Wikipedia gets the scoop announcing Tim Russert’s death


NBC chose honor and respect by choosing to delay announcement of Tim Russert’s death until his immediate family had been notified. In so doing Wikipedia and other news outlets broke the news first according to the New York Times.

Does it matter?

It depends who answers that question.

I think NBC chose the right path. Tim Russert was part of their family – let other news organizations do their thing. NBC will have their turn with other news stories. What mattered for this story was their relationship with the Russert family.

Not only that, they chose to walk in the path of the ancient wisdom that says, “A good name is more desirable than great riches; to be esteemed is better than silver or gold.” (Proverbs 22:1). They did the honorable thing rather than pursue the scoop on the news. For that they have earned the respect of a great many people who know about it.

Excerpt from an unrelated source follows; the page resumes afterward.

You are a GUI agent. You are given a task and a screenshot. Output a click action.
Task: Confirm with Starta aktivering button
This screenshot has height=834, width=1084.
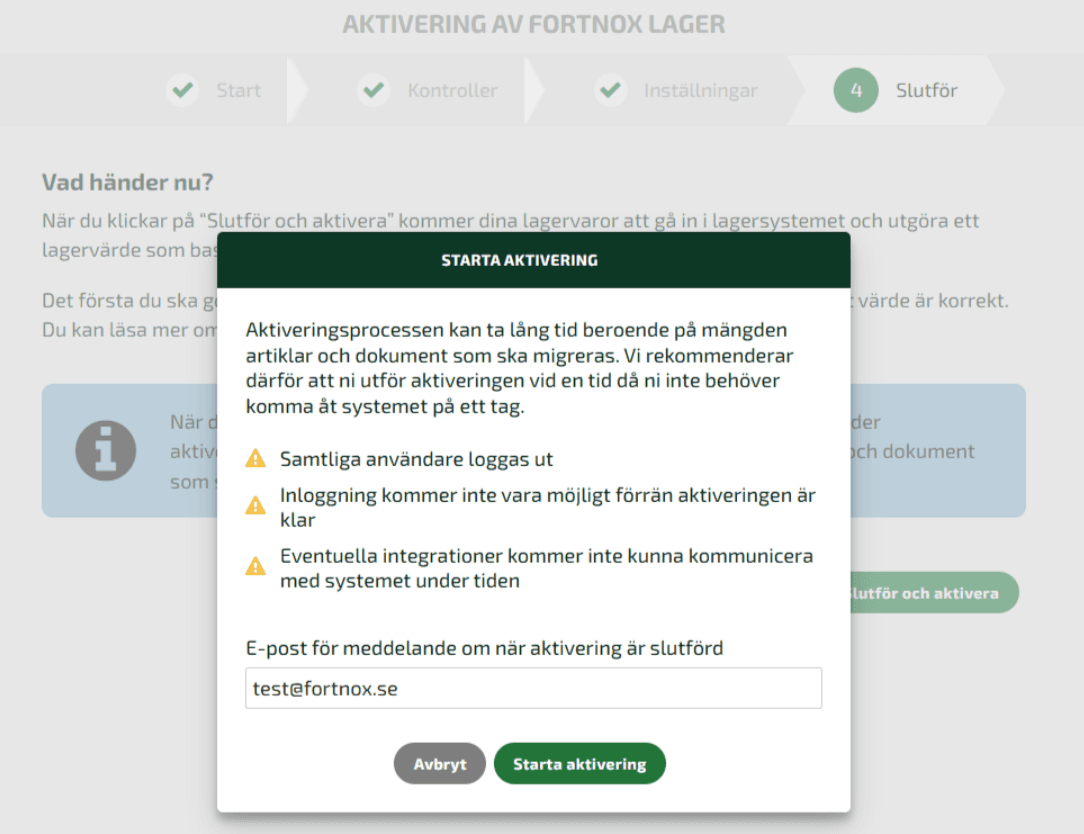coord(579,763)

Is Wikipedia less honorable?

According to this same New York Times report, Wikipedia has consistently broken the news about many events, including notable deaths.

I think this is to be expected since this online encyclopedia should be considered the counterpart of neighbors sharing over-the-fence gossip, but in this case among a growing online community. Users of Wikipedia always need to be alert to documentation – to footnotes and sources – to support significant factual claims. Until you see documentation, you might only have gossip. Since all content is user generated and user corrected (though most corrections seem to be done by a small group of users), what you see today may be gone tomorrow if anyone notices the errors.

There is nothing dishonorable in this process when it is done truthfully. It is simply people sharing what they know.When they feel themselves to be part of an online community, they are part of this communication process, and it is part of their identity and how they find a sense of who they are in life as they try to put facts into print together.

This is not how Wikipedia was conceived; but this is what it has become.

For those of us who stumble across such breaking news as someone’s death in Wikipedia, since we would not know to be looking for it, we may still have to wait for mainline news outlets to publish it before there will be significant documentation to establish believable factual claims.

Wikipedia does not currently compete with NBC or virtually any other news outlet in that market. I suspect TV did not play second fiddle to Wikipedia for the two days following Tim Russert’s death.

And I suspect a lot more people saw Tom Brokaw’s announcement than read the Wikipedia entry.